# Il n'est jamais embarrassé



## Schrodinger's_Cat

*Il n'est jamais embarrassé*

[En anglais: He's never at a loss]

Il mio tentativo:

Non è mai d'impiccio??


----------



## Corsicum

J’ai vu aussi :
_Non_ _si e'_ _mai impicciato_
_Non_ _mi sono_ _mai impicciato_
_Pur_ _non_ _essendosi_ _mai impicciato_ _di politica_


Edit : Je crois que j'ai mal compris :_ Il ne s'est n'est jamais embarrassé_ _*,*_ ce qui est différent de : _Il n'est jamais embarrassé _


----------



## Hermocrates

BenVitale said:


> *Il n'est jamais embarrassé*
> 
> [En anglais: He's never at a loss]
> 
> Il mio tentativo:
> 
> Non è mai d'impiccio??



Non, ça veut dire qu'il n'embarasse jamais les autres.

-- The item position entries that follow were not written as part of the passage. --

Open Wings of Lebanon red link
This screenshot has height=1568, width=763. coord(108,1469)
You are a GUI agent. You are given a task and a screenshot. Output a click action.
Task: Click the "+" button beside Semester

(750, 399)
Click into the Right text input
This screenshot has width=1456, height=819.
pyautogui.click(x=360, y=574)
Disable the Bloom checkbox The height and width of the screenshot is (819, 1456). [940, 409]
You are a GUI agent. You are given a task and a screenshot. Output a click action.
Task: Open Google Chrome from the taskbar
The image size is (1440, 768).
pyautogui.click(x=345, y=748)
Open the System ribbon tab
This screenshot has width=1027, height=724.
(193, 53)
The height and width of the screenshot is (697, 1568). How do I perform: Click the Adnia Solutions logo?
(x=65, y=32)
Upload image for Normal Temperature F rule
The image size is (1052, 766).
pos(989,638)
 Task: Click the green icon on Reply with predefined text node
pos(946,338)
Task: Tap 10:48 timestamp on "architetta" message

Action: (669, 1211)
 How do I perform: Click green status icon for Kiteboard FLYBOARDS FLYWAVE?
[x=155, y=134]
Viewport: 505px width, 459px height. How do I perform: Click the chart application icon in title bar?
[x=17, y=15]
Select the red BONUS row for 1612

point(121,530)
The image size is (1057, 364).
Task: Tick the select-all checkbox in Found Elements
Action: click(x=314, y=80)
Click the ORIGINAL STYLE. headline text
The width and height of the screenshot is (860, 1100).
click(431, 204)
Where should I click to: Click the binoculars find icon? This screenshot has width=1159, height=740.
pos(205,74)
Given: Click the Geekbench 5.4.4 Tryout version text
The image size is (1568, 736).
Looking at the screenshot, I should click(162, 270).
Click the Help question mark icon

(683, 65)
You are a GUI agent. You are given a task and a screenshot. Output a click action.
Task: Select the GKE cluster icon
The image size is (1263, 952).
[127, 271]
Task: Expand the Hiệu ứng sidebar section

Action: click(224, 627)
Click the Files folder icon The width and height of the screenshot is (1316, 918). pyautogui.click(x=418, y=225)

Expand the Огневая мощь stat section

Il n'est jamais embarrassé = Non è mai impacciato. / Non è mai a disagio.


----------



## Schrodinger's_Cat

Grazie Ryenart per il tuo aiuto!


----------



## Hermocrates

BenVitale said:


> Grazie Ryenart per il tuo aiuto!



Figurati!


----------



## Schrodinger's_Cat

Comment dirais-tu "figurati" en français ?


----------



## Hermocrates

BenVitale said:


> Comment dirais-tu "figurati" en français ?



De rien - ou il n'y a pas de quoi.


----------